То, о чем я говорю, — скорее мечта. Поэтому, для того чтобы быть честными и последовательными в осуществлении этой мечты, мне представляется необходимым поделить наши усилия на два этапа. Первый этап — набор. Это трудная и кропотливая работа, которая требует и терпения, и просто дисциплины. Второй этап — это двухгодичные подготовительные курсы для наших будущих студийцев, которые, в параллель с пребыванием в студии, в течение двух лет будут учиться в это время в девятом и десятом классе средней школы. Серьезный устав студии, который нам предстоит выработать и записать, будет отсекать каких-то людей, которые не захотят или не смогут подчиниться общим правилам. Трудности и сложности современной школьной программы тоже будут отсеивать людей, случайно попавших сюда. После первого года обучения нам предстоит провести серьезный экзамен и отсеять тех людей, которые нам покажутся недостаточно способными. Также предстоит сделать отсев и после второго года обучения. После первого и второго отсевов, мне думается, мы должны добирать людей, с тем чтобы и внутри самой студии происходила бы естественная забота старших о младших, естественное вхождение в дело, используя для этого людей, утвердивших себя в студии, людей, которые смогут начать строить это человеческое сообщество. Совсем не значит, что с первого дня обучения мы будем идти по проторенному пути, по которому нас учили в наших учебных заведениях. Прежде всего, стоит рассказать этим молодым людям о том, насколько сложны задачи серьезного искусства во всех областях — в театре, в литературе, в кино, в поэзии, в живописи. То есть получать эти знания молодые люди должны не из рук тех, кто этим занимается в высших учебных заведениях 15–20 лет, а из рук тех, кто обладает наибольшей информацией на сегодня в той или иной области. Если это поэзия — то это Вознесенский, Владимир Соколов или Володя Корнилов. Если современная критика — то Лакшин, Рассадин, Туровская, Женя Сидоров и так далее.

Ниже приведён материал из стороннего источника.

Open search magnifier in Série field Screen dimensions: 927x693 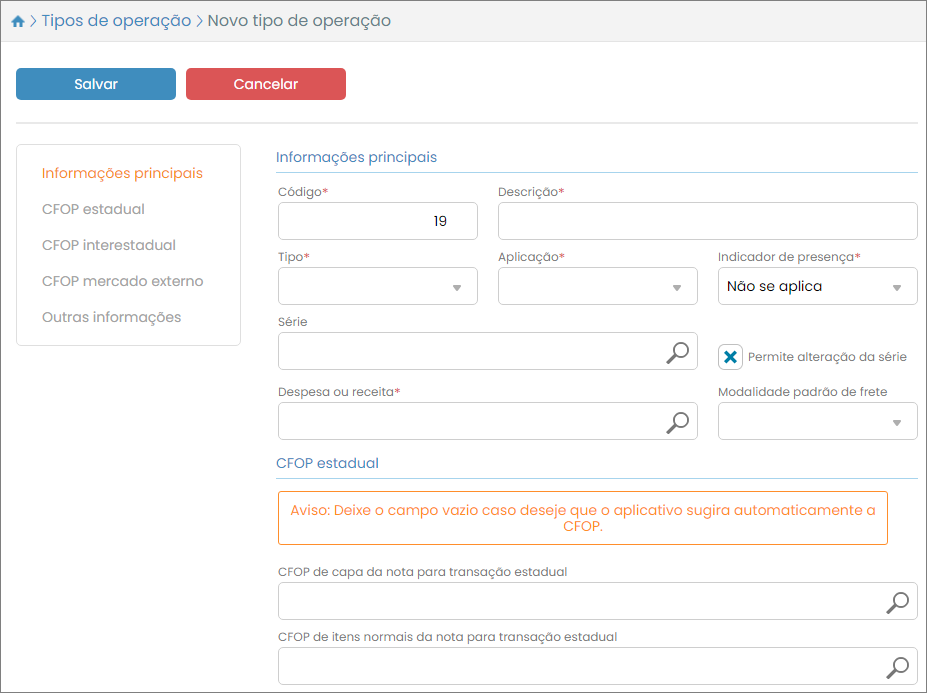(678, 352)
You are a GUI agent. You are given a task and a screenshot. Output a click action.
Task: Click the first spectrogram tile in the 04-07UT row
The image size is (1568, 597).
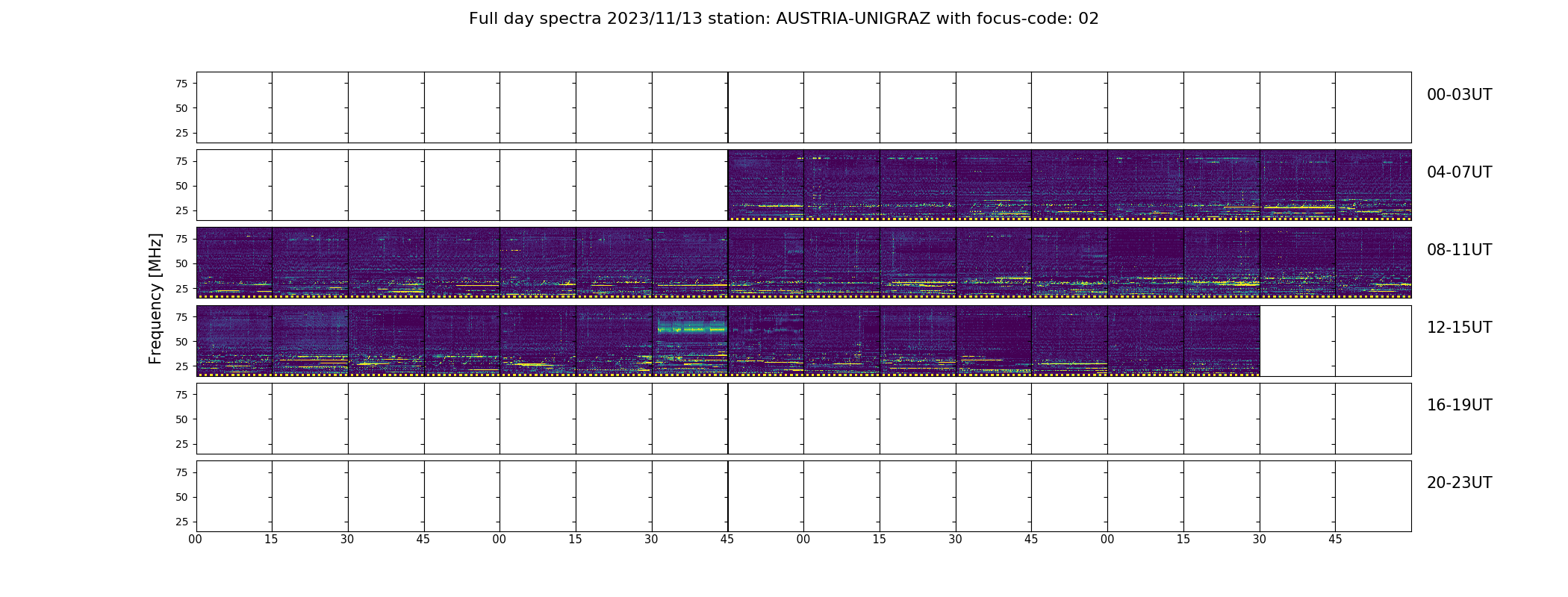click(765, 185)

Наряду с такой просветительской работой, мне думается, обязательно должны преподаваться дисциплины, которые мы называем техническими: движения ли, пластика, танец ли, что, так или иначе, вводило бы и совершенствовало бы пластику человеческую, потому что это серьезнейший пробел у многих из нас, у большинства актеров нашего театра. К концу двухгодичного подготовительного курса наши студийцы должны быть подведены к первым самостоятельным выводам, которые мы предложим им сделать: какой театр их интересует, во что верит этот театр, что является первичным для этого театра? Это означает, что мы поможем им помочь понять самих себя.